The ruling said that courts can intervene if the child is “at risk for physical danger or significantly impaired emotionally,” a higher legal standard than “the best interests of the child.”
The case that led to the ruling involved a divorced heterosexual couple – identified as Paul E. and Courtney F. in court documents – who have three children together. After their divorce, they got joint legal decision-making authority and equal time with their kids, with Paul getting final authority over their children’s medical and educational decisions.
One of their children, L., made is known at around age 5 that she identifies as a girl. Her mother supported her and let her wear female clothing to school without telling her father.
Paul got mad and asked a court to intervene, saying that Courtney was pushing a transgender identity on their daughter. A family court agreed and ordered Courtney to refer to L. with male pronouns, to remove any “girl-oriented toys” from her house, to dress L. in boys’ clothes, and to avoid discussing gender issues with her daughter.
As the parents’ legal battles continued, the rules about treating L. as if she were a boy remained in place for several years. In the mean time, she was diagnosed with gender dysphoria by multiple mental health professionals and grew resentful of her father, who she blamed for putting the gender-based rules in place.
During that time, Paul kept a log of his daughter’s gender expression and even in 2015 said that her gender dysphoria was “in remission,” “a position at odds with the experts,” according to the state supreme court’s ruling.
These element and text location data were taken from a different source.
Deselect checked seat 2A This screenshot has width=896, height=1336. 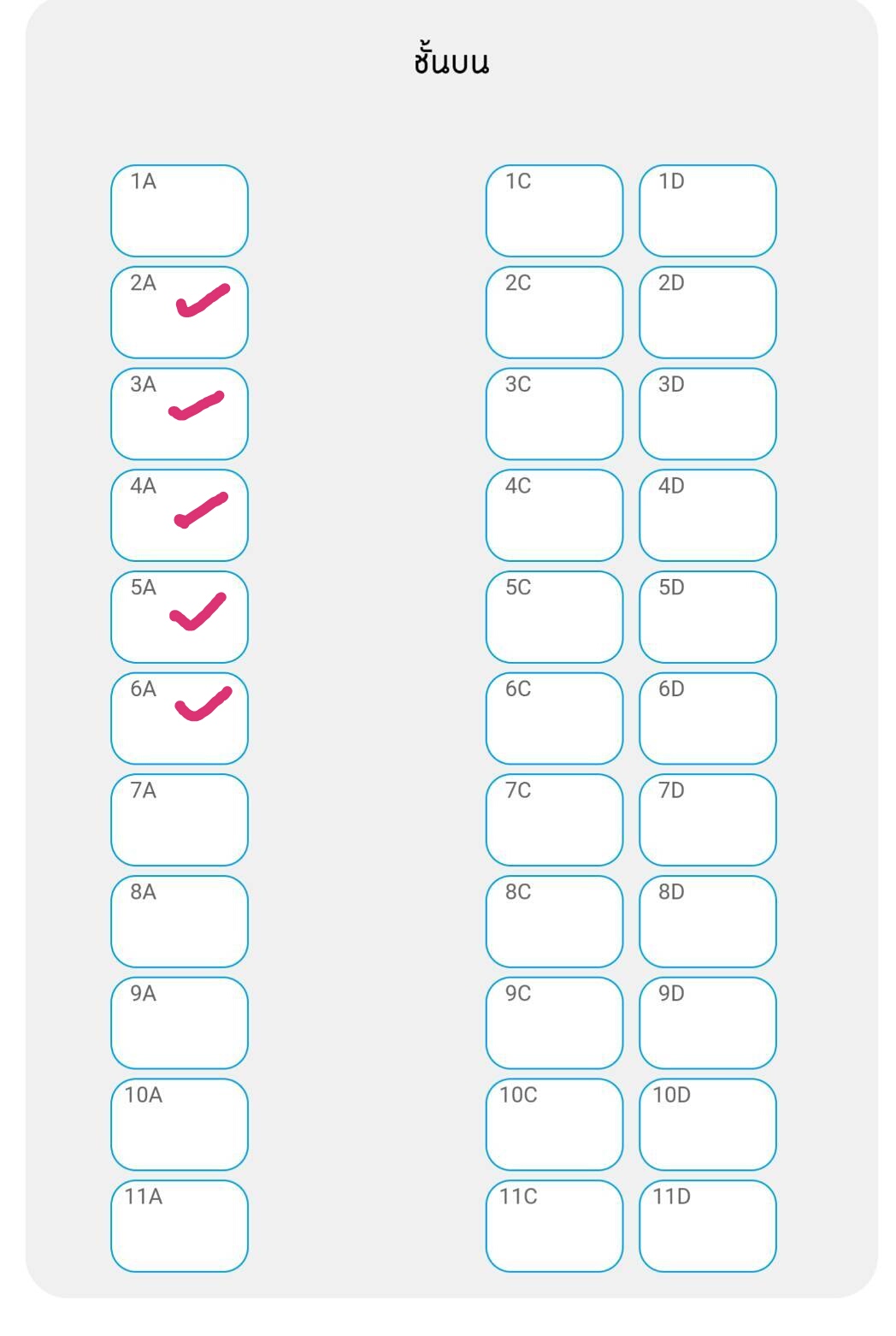(179, 312)
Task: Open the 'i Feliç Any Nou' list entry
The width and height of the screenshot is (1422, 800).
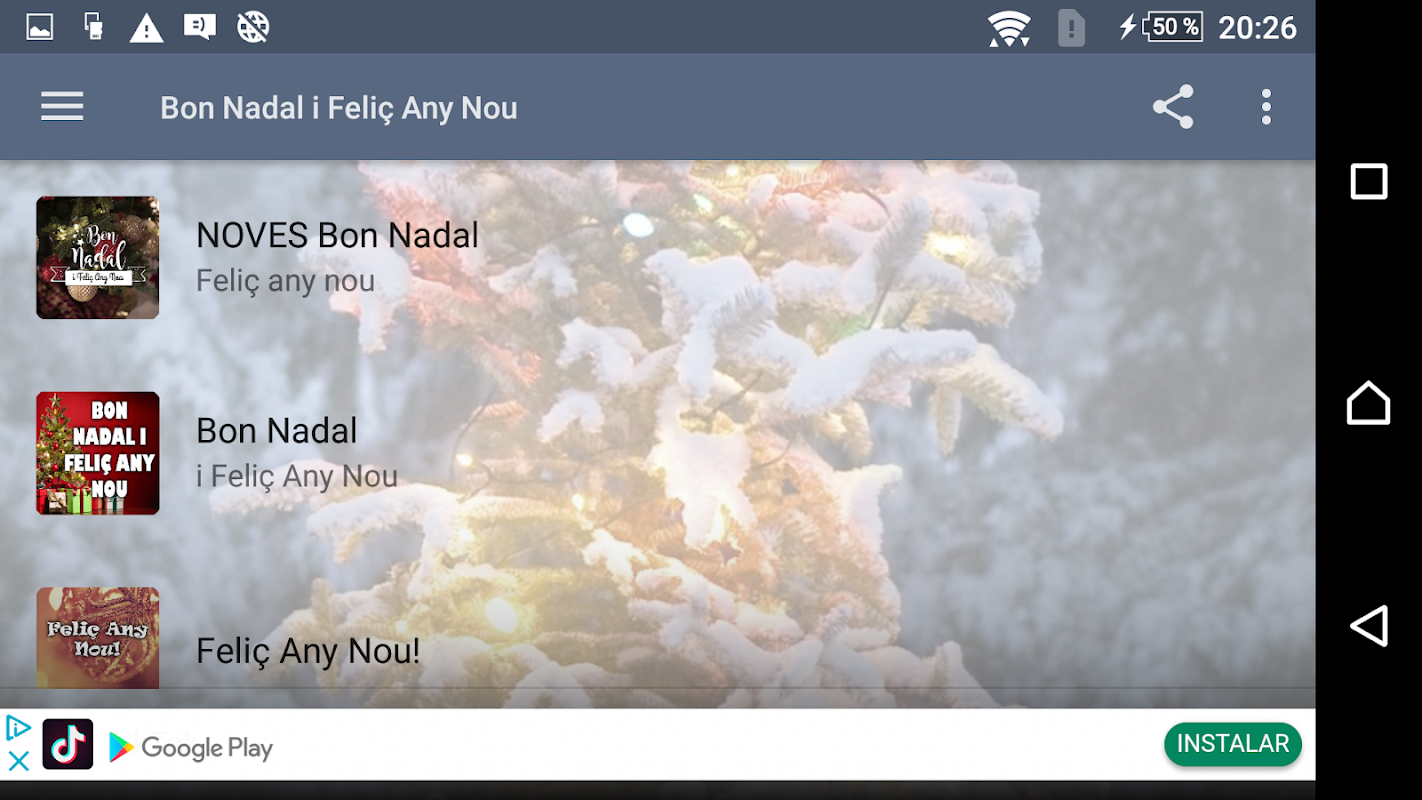Action: [x=658, y=453]
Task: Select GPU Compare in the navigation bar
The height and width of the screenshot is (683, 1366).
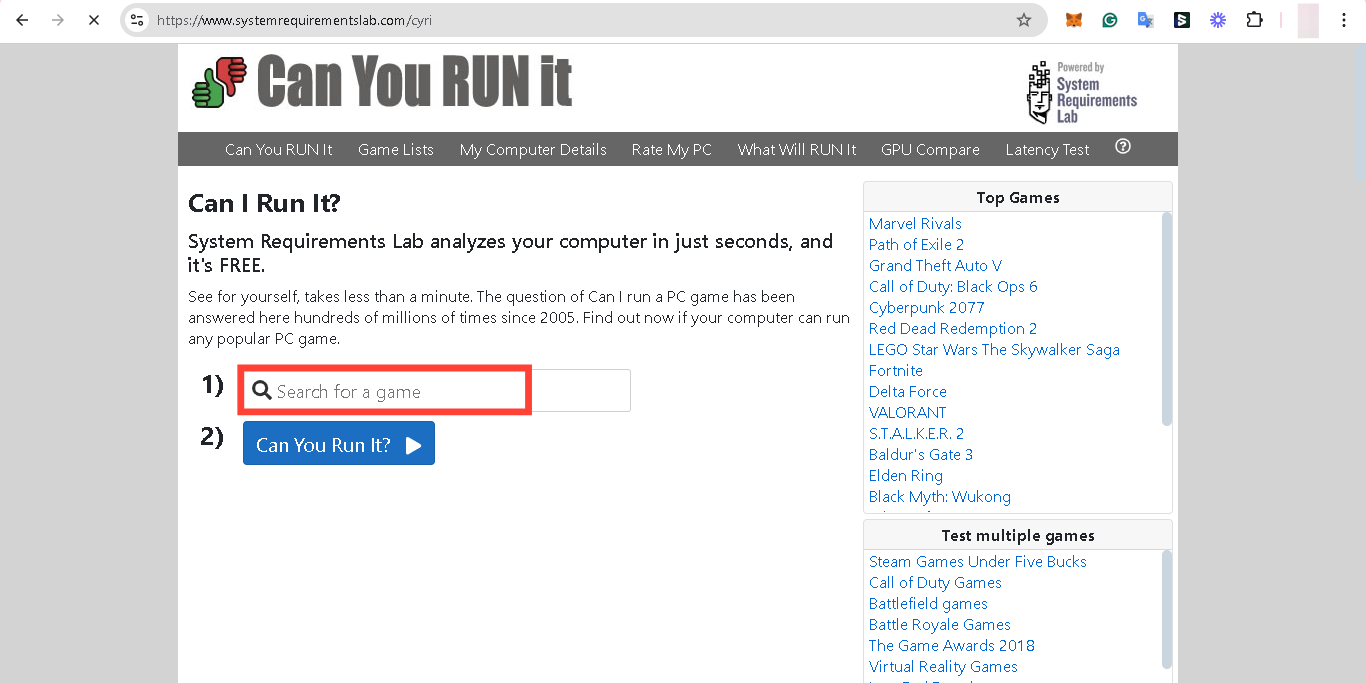Action: [930, 150]
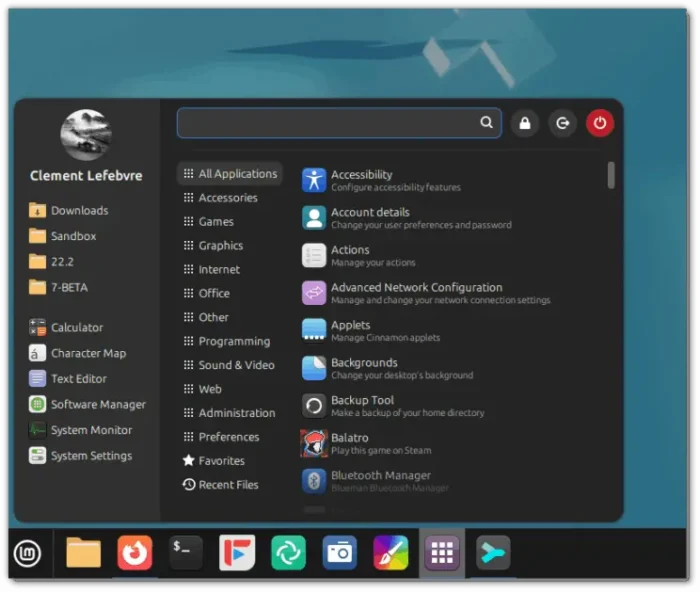The width and height of the screenshot is (700, 592).
Task: View Recent Files list
Action: [x=227, y=485]
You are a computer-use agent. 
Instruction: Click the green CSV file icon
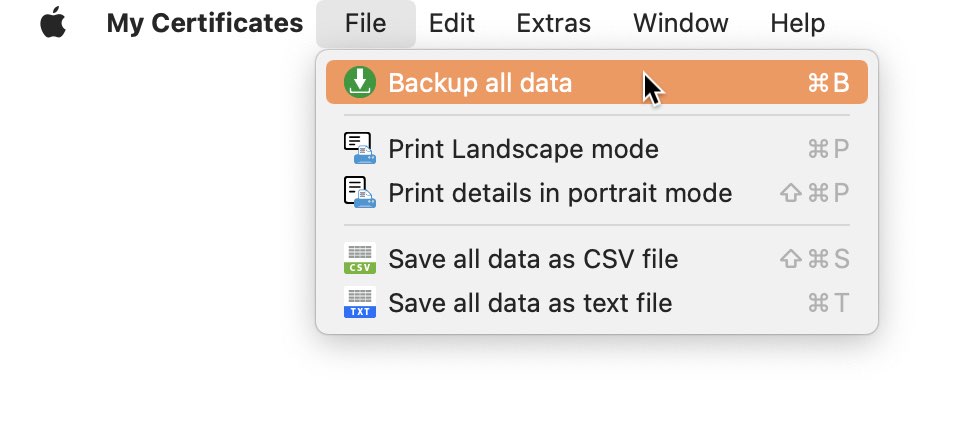360,258
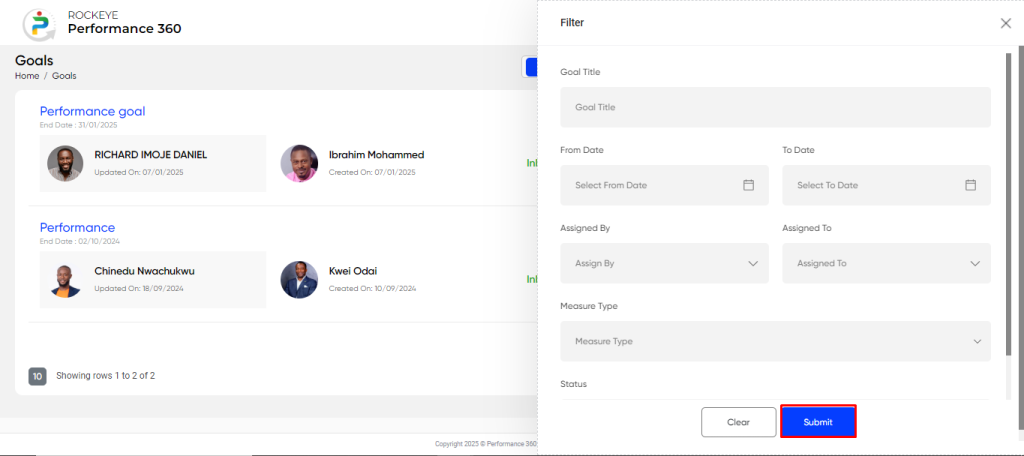Click Ibrahim Mohammed's profile picture
Viewport: 1024px width, 456px height.
[299, 163]
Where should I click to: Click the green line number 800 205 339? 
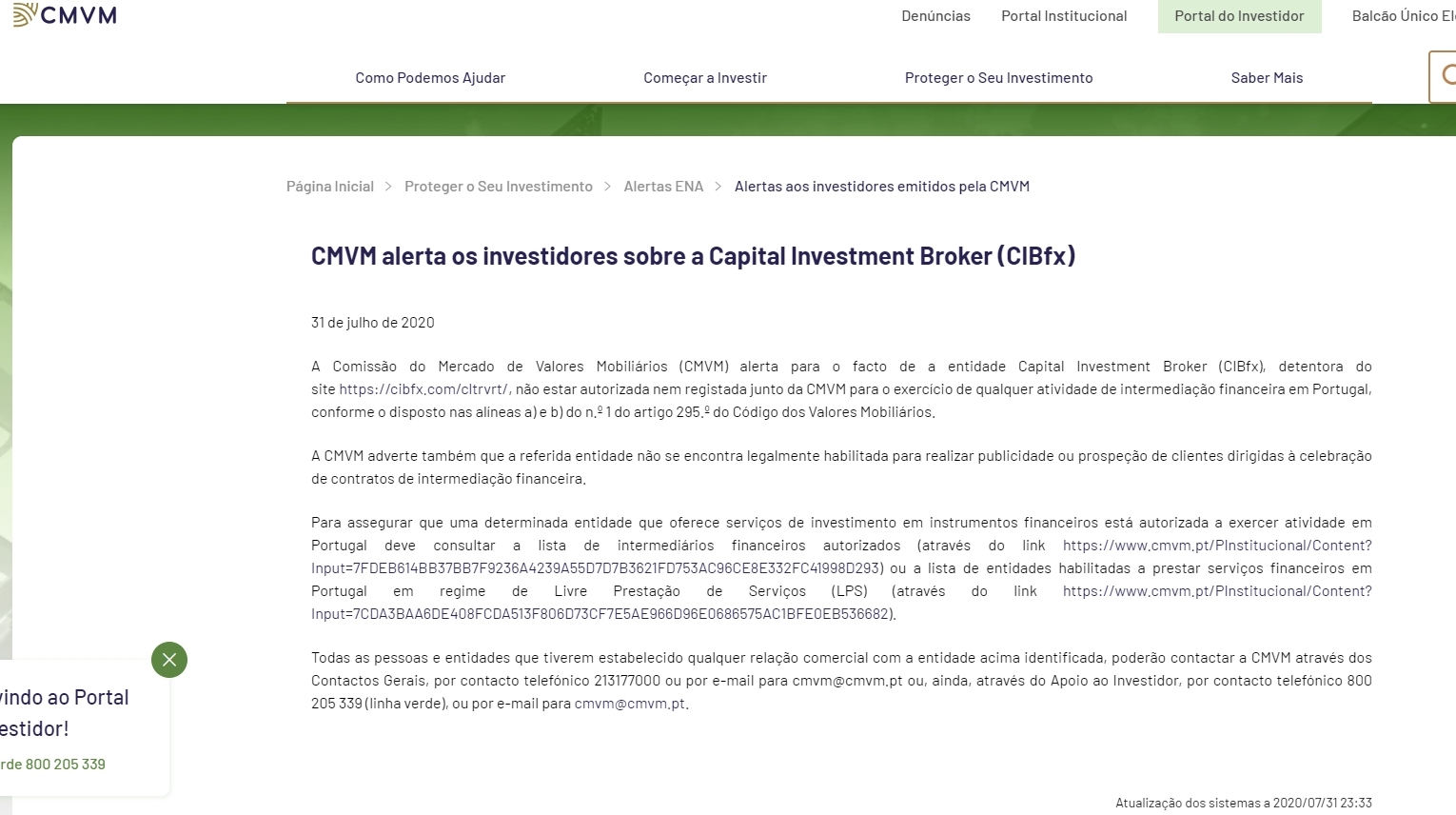click(65, 765)
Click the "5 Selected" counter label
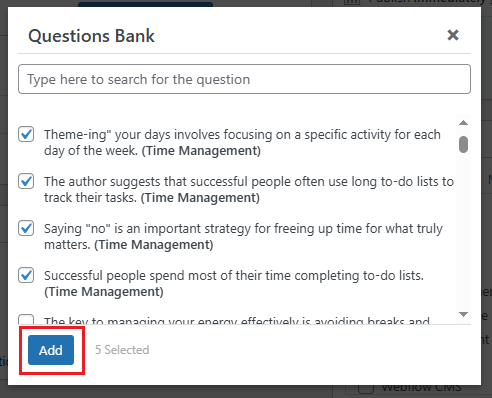The width and height of the screenshot is (492, 398). 122,350
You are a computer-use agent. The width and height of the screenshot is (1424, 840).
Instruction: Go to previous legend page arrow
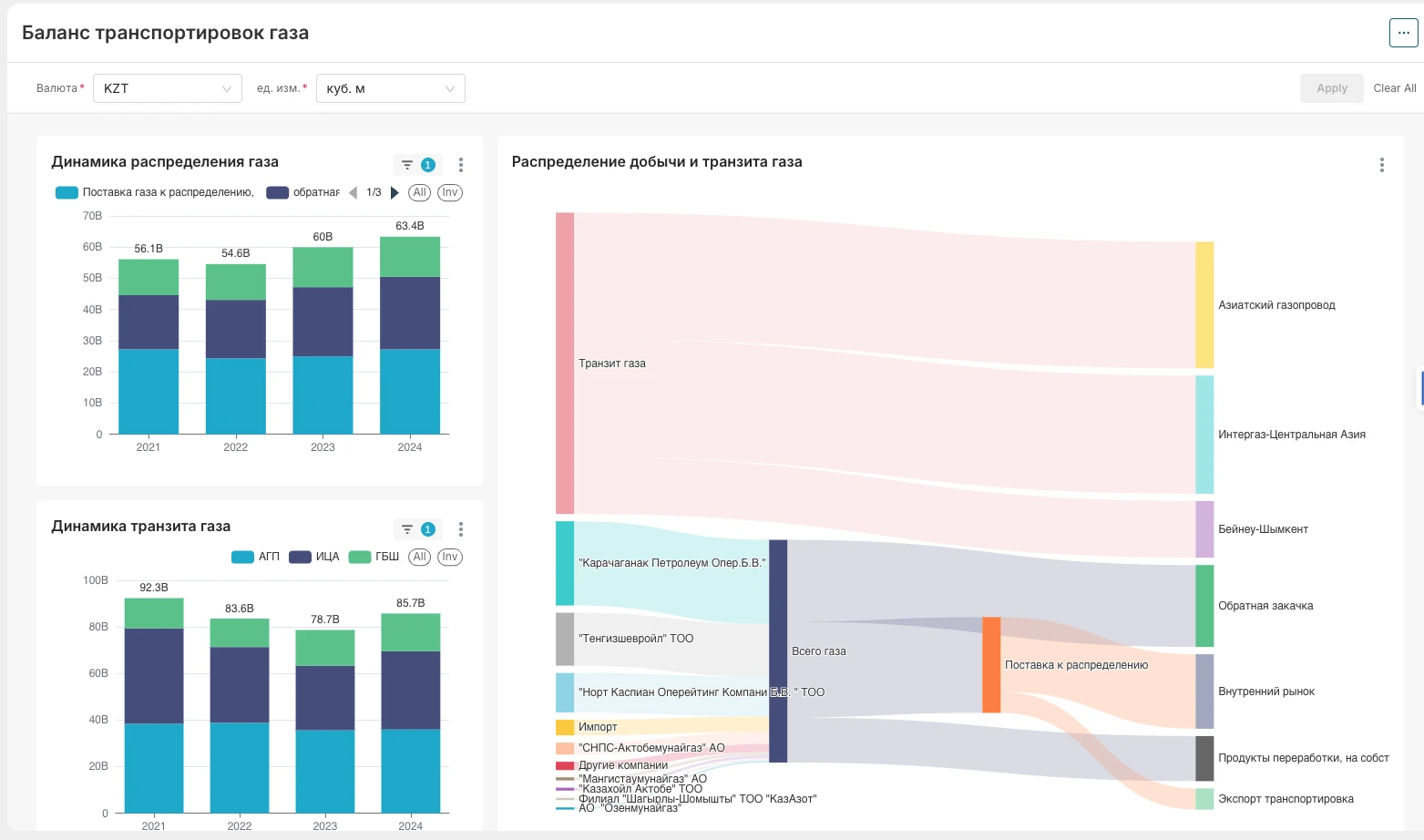[x=353, y=192]
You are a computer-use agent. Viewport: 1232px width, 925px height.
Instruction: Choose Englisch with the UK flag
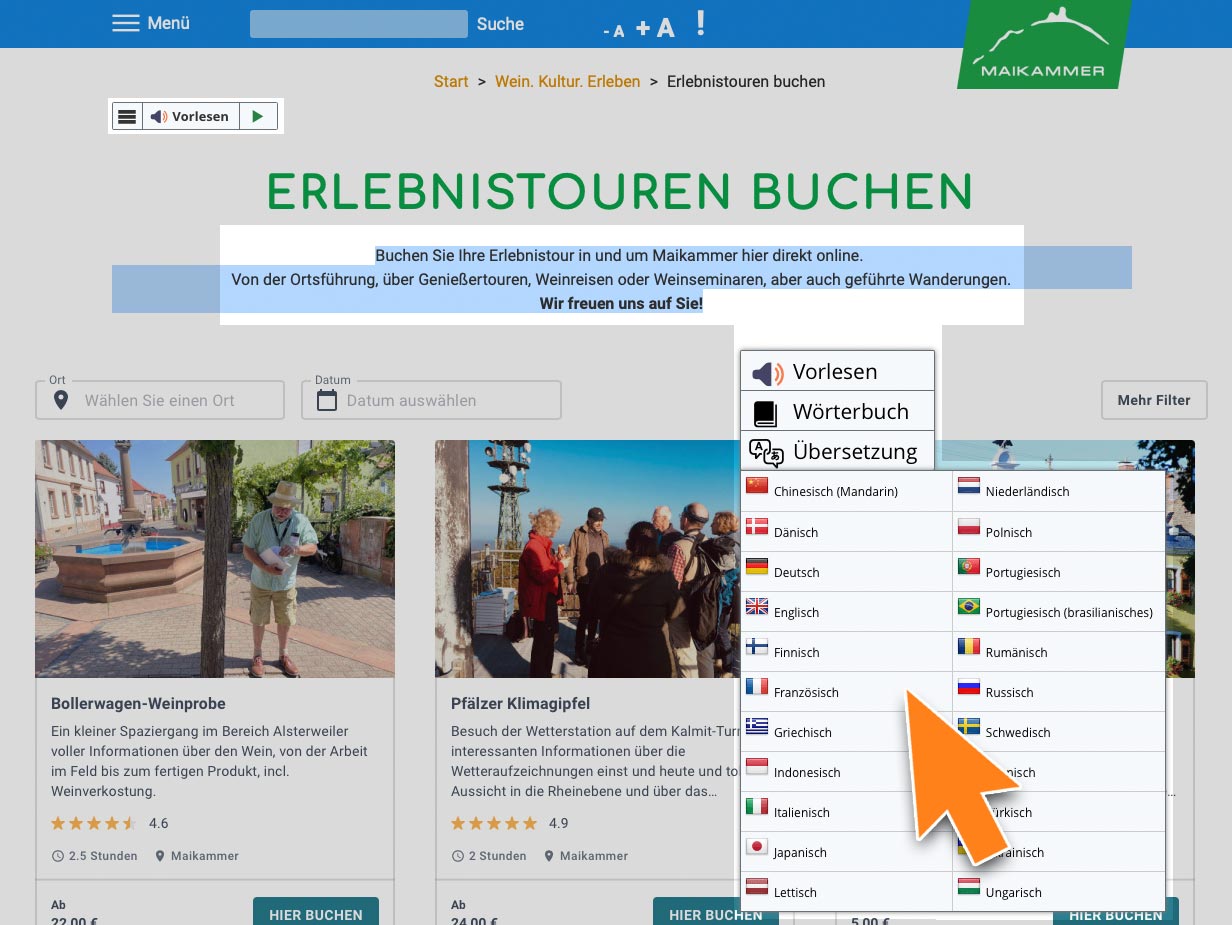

The father asked for sole decision-making authority and was awarded it, but the family court also required him to continue providing L. with therapy with a certain therapist. He appealed the decision and an appeals court agreed with him, saying that a family court can’t choose a therapist.
The appeals court also found that the family court didn’t have the authority to impose parenting choices like not discussing gender with L.
The mother appealed to the state supreme court, saying that the therapy is needed to protect L.’s mental and physical health. The court just ruled that the family court could impose therapy and a certain therapist.
“The evidence supports findings implicit in the court’s orders, however, that L. would be physically endangered or suffer significant emotional impairment if Father fails to maintain therapy for L.or retain a gender expert or if he declines to allow L. to gender explore,” the ruling states.
“When an impasse occurs, the court is authorized to determine not only the parenting plan element in dispute, but also ‘other factors that are necessary to promote and protect the emotional and physical health of the child.”
Miami University professor of family science Katherine Kuvalanka said that the ruling is a “win.” She is a researcher who focuses on custody fights and transgender children.
Studies have “consistently shown that acceptance and support is imperative for this population, and that a lack of acceptance and rejection often has tragic results,” she told AZ Central.